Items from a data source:
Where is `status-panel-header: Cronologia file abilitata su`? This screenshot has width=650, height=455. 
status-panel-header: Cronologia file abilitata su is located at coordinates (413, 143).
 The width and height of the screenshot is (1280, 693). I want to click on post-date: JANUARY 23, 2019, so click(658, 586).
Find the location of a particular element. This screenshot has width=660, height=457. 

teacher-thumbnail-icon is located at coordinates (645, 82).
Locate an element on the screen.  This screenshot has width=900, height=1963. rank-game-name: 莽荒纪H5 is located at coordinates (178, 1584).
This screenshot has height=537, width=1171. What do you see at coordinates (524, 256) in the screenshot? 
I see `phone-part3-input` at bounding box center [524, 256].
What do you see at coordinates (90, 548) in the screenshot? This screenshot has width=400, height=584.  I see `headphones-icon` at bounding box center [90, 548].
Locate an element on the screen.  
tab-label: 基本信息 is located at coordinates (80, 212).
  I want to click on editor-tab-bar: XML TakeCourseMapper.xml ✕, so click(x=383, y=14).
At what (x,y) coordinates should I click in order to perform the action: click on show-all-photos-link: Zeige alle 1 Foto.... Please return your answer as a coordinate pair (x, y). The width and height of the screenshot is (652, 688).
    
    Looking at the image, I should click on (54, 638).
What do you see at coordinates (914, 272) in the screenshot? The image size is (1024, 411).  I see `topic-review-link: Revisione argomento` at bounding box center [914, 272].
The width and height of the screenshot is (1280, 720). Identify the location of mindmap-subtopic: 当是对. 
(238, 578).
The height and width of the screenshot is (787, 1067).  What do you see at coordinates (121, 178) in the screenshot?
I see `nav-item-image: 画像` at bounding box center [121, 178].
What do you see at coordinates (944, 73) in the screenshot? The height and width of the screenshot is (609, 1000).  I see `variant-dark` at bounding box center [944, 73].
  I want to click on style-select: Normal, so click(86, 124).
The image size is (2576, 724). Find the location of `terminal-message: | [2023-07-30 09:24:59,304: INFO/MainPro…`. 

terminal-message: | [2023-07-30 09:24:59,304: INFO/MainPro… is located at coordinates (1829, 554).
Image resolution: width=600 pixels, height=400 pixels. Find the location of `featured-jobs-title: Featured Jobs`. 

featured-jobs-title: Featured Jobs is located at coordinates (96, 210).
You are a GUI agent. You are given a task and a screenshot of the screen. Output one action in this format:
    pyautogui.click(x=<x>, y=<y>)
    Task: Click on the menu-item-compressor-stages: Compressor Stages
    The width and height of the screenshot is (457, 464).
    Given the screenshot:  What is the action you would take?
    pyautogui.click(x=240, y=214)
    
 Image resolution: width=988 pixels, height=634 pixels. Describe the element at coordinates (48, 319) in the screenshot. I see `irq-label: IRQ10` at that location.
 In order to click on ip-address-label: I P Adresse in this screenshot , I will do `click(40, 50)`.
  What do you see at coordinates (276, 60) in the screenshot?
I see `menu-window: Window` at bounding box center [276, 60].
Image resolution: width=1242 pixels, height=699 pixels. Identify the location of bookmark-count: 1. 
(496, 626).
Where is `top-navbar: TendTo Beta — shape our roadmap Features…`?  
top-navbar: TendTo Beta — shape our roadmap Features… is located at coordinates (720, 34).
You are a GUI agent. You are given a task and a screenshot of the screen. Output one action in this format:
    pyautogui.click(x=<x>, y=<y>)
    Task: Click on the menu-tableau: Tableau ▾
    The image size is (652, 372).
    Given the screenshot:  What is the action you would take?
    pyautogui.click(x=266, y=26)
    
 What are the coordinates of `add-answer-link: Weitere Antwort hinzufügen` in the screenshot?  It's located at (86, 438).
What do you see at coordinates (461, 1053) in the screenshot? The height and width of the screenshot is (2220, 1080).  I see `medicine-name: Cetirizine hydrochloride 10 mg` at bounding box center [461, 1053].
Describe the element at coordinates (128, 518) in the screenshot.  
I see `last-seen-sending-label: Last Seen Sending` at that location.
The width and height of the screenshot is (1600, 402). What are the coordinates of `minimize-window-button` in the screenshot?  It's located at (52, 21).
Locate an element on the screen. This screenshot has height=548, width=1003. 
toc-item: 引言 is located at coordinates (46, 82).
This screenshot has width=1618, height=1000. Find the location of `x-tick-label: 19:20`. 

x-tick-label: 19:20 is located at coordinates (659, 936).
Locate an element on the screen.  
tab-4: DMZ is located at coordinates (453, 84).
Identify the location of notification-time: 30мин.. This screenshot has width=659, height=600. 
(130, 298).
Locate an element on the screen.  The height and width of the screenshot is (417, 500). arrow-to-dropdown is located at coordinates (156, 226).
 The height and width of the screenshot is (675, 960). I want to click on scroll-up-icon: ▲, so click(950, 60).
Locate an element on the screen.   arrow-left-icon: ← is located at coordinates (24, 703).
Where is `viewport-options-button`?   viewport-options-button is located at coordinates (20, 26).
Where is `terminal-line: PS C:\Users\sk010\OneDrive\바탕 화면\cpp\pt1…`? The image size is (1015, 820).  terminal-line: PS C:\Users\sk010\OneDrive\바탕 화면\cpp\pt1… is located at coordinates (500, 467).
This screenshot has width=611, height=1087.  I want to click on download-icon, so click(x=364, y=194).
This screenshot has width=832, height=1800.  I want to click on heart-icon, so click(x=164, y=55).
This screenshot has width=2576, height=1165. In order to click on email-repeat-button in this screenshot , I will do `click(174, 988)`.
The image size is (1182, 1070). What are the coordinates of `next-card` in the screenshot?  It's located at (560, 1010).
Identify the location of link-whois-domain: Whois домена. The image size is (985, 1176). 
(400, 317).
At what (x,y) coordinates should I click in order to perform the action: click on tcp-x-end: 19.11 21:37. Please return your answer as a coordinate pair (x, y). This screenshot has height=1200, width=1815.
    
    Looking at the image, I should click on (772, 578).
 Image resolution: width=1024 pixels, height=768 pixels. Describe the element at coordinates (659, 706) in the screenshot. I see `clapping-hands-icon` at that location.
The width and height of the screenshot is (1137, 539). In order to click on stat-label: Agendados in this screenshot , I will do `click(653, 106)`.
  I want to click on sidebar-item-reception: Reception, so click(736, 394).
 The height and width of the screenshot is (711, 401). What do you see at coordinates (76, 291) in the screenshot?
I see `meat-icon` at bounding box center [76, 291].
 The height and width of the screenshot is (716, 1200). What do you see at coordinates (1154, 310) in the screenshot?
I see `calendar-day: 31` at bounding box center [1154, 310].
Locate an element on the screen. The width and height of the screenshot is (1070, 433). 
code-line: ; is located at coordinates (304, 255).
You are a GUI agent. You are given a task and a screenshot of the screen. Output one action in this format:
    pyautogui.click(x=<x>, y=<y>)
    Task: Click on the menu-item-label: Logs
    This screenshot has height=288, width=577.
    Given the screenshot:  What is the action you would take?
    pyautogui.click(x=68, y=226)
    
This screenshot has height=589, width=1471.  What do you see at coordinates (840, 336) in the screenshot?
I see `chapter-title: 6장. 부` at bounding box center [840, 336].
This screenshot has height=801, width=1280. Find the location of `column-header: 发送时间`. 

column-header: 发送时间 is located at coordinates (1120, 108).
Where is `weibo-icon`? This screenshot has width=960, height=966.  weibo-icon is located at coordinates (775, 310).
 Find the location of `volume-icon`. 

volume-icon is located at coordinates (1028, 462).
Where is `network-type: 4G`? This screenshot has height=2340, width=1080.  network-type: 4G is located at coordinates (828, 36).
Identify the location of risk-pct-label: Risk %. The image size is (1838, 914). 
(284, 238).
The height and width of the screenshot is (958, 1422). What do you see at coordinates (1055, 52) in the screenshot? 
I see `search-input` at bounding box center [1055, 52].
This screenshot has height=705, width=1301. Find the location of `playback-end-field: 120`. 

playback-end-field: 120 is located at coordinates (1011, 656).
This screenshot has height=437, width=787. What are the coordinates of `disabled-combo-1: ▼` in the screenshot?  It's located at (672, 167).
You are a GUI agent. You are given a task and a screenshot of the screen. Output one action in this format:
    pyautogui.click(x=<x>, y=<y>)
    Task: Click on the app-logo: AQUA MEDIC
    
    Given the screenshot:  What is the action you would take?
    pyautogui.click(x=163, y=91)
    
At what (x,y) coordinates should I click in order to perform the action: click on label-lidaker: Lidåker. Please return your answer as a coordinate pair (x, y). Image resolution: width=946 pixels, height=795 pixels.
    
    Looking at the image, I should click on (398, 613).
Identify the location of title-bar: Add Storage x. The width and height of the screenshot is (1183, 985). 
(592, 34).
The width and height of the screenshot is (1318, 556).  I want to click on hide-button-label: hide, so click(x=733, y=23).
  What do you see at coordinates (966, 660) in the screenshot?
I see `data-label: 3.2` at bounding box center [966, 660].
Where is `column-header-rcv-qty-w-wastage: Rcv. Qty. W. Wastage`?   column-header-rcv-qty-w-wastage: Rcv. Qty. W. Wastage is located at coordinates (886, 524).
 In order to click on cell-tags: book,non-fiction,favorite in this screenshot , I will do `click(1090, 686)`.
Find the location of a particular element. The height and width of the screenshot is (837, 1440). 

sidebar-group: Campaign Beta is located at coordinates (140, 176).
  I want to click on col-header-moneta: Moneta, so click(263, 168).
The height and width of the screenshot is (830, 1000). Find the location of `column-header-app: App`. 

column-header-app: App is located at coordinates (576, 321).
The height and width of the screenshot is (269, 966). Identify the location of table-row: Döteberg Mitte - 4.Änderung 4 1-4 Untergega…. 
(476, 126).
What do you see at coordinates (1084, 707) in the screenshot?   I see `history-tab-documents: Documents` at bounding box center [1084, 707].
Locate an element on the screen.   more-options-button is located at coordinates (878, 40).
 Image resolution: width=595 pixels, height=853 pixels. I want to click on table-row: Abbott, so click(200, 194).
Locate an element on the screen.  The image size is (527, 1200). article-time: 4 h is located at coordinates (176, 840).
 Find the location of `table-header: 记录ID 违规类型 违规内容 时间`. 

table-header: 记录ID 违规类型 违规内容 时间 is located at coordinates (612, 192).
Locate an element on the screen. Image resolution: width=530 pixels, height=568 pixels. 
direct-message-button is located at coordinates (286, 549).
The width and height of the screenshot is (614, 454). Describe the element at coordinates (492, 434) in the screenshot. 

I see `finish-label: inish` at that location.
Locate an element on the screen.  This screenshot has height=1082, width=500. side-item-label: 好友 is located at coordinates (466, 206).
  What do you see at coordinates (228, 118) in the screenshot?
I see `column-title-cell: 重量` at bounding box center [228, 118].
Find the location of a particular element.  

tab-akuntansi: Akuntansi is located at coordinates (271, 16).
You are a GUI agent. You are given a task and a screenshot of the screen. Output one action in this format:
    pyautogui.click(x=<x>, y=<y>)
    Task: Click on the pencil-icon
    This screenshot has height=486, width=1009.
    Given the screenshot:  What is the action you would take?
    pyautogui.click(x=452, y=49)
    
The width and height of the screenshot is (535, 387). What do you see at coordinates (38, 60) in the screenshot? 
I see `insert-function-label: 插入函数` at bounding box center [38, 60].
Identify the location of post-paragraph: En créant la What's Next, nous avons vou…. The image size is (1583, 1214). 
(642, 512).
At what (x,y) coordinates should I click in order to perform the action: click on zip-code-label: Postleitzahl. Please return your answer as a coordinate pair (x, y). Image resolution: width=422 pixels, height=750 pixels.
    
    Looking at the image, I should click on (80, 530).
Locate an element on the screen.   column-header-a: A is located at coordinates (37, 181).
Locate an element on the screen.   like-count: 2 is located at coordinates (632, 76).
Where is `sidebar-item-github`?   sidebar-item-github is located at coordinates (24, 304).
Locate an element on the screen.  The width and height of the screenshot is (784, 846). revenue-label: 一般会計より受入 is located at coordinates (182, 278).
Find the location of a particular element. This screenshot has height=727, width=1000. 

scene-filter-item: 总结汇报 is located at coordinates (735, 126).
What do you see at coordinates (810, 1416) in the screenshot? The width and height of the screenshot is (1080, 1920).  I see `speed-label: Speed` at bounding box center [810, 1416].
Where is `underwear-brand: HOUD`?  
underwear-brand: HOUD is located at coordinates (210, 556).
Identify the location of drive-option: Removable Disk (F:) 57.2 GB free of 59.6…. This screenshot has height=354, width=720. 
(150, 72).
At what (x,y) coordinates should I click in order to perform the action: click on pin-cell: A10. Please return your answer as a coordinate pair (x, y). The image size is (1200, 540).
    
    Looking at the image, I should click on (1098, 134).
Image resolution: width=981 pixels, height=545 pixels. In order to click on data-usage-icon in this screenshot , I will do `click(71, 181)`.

Activity
Rewrite the lines starting with the line that contains "Find the location of a particular element. The" and going on through the line that contains "column-header-app: App is", changing "screenshot" to "screen capture" and leaving everything else untouched.

Written answer
Find the location of a particular element. The height and width of the screen capture is (837, 1440). 

sidebar-group: Campaign Beta is located at coordinates (140, 176).
  I want to click on col-header-moneta: Moneta, so click(263, 168).
The height and width of the screen capture is (830, 1000). Find the location of `column-header-app: App`. 

column-header-app: App is located at coordinates (576, 321).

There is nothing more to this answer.